I found my way outside at the stern end to witness the departure from Dover. It was overcast so lighting wasn't particualrly good for photography. However I took advantage of the close proximity to an arriving Norfolkline 'D' class vessel. As we were blocking the Eastern Entrance, P. & O.'s Pride of Dover made a rare approach via the Western Entrance instead. I got talking to a chap in a red L. D. A. (Louis Dreyfus Amateurs) boiler suit who turned out to be Ricky, the ship's bosun. I asked how the service was doing and he said that the freight was developing nicely, but the tourist traffic had been slow, hence the decision to tie up with TransEuropa at Ramsgate and bring a freighter in her place. I expressed disapointment that the 'Spirit' was going so soon as she seemed a pleasant vessel, particularly in view of her extensive open deck outside. I was asked if I would like to see the wheelhouse. Naturally I accepted the invitation and was then led through the seemingly rambling corridors of the crew accommodation and up a steep flight of stairs to reach the bridge. I was met by Captain Smith whom I thanked profusely for allowing me the opportunity to have this behind-the-scenes experience, now almost unheard of with most ferry companies, such is the continued security anxiety caused by the '9-11' atrocities of nine years previously.

In conversation with Captain Smith it emerged that he had entertained none other than the Ferries of Northern Europe forum moderator on previous occasions. The topic of the changing strategies of the company was discussed, and it it happened two representatives from TransEuropa Ferries were also present on the bridge as part of a crew familiarisation exercise in preparation for the ship's handover to the Oostende-based operation. One of these gentlemen told me that they wanted Norman Spirit as their existing vessels could only break even in terms of operating capacity. The Captain himself was transferring (along with some of the other crew members) to Norman Arrow for the summer season at Portsmouth. I asked why the shop had been cut back. The explanation given was that L. D. Lines didn't have the buying power of the bigger ferry operators, thus the savings that could be passed on to passengers were less attractive. Demand for the on board shopping was therefore pretty minimal. The TransEuropa chap chipped in that his company had done away with their shops altogether and this had met with little complaint from the clientele. With all the chatter, Cap Gris Nez was soon close by as we headed down the coast for Boulogne. As we approached the exceptionally long mole to starboard we could see literally hundreds of fishermen lining the wall. This was clearly going to be the best place to get views of Norman Spirit leaving, now that service was running from the new 'Hub Port' development instead of the old terminal in the heart of the city.

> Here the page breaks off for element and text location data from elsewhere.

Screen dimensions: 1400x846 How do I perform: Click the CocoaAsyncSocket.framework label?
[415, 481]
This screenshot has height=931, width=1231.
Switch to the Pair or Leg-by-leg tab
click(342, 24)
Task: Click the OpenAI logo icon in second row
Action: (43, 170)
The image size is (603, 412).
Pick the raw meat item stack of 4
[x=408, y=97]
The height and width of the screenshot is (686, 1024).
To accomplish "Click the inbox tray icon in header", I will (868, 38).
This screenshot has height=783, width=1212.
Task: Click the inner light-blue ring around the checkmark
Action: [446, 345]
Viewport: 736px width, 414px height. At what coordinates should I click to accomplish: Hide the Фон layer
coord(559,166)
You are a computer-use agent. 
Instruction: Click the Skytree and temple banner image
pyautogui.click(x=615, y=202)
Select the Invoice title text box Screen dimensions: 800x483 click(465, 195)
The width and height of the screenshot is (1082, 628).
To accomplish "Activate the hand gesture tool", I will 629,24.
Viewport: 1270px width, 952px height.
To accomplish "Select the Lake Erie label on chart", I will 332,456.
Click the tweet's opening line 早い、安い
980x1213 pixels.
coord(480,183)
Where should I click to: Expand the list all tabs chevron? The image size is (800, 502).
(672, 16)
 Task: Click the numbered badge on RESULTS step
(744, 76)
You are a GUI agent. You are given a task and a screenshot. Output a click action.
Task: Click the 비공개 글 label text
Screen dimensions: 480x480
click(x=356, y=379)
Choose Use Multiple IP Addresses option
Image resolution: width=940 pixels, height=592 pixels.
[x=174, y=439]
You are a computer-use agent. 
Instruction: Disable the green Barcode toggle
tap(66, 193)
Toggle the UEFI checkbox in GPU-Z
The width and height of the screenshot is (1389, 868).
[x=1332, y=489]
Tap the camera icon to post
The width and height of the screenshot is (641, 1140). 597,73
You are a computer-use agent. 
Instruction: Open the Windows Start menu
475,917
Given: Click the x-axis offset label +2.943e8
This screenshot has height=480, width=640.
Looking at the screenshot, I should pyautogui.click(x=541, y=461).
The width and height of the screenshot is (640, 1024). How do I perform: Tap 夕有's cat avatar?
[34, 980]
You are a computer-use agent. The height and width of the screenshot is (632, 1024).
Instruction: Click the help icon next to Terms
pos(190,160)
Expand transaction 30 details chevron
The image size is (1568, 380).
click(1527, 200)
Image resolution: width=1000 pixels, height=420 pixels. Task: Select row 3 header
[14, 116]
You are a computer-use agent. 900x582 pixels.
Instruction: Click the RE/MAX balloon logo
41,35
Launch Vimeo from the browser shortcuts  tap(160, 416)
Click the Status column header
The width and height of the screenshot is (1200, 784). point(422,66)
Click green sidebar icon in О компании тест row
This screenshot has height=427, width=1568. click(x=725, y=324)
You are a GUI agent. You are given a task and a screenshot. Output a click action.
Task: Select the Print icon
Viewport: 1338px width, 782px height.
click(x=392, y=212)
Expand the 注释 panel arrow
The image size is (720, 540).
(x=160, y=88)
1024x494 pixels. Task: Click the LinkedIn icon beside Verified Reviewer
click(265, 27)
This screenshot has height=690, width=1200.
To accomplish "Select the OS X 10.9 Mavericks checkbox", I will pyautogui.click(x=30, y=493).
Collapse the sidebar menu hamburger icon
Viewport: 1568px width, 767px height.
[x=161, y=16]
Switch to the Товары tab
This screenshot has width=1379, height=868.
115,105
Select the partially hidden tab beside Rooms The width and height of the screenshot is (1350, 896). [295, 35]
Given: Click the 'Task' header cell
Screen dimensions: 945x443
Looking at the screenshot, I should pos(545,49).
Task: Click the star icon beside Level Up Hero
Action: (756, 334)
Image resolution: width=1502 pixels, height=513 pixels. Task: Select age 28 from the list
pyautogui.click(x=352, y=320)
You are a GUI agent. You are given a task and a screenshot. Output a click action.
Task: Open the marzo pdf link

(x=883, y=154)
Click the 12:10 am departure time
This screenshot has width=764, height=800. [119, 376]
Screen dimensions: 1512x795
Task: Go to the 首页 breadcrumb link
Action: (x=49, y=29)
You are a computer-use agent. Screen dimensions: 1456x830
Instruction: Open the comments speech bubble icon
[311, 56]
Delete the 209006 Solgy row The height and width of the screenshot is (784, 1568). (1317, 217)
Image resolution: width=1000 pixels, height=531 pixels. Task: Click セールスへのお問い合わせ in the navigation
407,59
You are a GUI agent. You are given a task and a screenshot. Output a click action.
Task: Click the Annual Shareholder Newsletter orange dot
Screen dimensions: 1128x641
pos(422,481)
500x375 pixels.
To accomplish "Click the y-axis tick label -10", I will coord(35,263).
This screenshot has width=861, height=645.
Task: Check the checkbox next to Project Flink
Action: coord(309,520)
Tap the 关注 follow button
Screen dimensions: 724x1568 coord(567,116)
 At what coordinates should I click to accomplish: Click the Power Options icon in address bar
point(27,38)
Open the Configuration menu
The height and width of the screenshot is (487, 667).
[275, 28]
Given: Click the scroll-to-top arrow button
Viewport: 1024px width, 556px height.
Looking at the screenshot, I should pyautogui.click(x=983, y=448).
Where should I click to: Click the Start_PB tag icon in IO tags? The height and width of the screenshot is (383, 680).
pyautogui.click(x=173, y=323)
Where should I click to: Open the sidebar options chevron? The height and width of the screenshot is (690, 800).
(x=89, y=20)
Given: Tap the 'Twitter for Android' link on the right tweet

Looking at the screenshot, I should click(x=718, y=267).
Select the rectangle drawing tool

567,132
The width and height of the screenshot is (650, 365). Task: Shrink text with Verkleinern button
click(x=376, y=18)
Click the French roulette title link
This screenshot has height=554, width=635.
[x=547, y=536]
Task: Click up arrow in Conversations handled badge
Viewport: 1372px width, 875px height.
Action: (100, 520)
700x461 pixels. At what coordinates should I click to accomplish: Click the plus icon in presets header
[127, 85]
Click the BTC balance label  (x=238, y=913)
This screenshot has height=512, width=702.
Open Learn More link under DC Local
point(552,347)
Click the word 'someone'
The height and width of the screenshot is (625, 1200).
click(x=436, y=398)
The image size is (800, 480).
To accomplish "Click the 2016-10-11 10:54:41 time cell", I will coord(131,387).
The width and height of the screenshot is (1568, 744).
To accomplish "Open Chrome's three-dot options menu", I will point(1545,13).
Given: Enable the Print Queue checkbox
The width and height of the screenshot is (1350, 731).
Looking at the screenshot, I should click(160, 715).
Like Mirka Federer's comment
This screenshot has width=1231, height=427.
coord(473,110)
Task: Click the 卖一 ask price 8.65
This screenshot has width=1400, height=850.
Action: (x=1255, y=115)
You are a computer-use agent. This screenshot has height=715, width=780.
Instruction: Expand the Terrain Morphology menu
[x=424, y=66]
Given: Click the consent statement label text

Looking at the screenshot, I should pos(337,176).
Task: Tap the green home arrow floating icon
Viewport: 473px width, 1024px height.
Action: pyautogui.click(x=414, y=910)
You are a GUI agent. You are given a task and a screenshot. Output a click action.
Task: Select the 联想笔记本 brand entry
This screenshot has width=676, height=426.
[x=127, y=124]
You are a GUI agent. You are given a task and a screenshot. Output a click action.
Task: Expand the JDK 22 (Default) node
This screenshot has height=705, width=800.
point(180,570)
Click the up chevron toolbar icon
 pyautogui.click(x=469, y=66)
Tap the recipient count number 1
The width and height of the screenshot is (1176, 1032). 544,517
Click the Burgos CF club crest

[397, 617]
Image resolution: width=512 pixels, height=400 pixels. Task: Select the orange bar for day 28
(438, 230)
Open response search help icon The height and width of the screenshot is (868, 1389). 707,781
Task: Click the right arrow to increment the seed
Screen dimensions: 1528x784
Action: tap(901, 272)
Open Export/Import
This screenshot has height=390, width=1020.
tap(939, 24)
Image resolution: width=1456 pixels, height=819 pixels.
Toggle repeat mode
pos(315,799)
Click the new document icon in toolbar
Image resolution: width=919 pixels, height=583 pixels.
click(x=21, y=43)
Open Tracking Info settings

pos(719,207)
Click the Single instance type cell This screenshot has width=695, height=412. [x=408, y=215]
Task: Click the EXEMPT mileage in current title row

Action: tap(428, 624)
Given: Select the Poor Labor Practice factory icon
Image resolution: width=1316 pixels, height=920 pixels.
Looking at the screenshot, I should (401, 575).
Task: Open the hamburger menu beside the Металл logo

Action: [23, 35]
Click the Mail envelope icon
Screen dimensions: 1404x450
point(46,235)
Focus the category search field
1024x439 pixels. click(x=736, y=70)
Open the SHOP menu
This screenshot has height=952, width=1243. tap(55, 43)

Having nipped outside to get a few shots from the normally out of bounds Deck 10, the vessel was being tied up and I returned to the wheelhouse to say my thank yous and receive an escort back down to the passenger decks.

Having driven off I stopped by the berth and took a few more snaps of Norman Spirit docked bow-in. Meanwhile, across on the adjacent quay was the newly chartered Norman Bridge which I had seen travelling down the Channel the previous afternoon. I felt some regret at the iminent down-grading of the service from a truly multi-purpose ferry to a freighter with a very modest passenger accommodation block. However, the numbers travelling at the time clearly didn't warrant a vessel of Norman Spirit's capabilities (although it would have noce if L. D. Lines had given her more time to develop the route).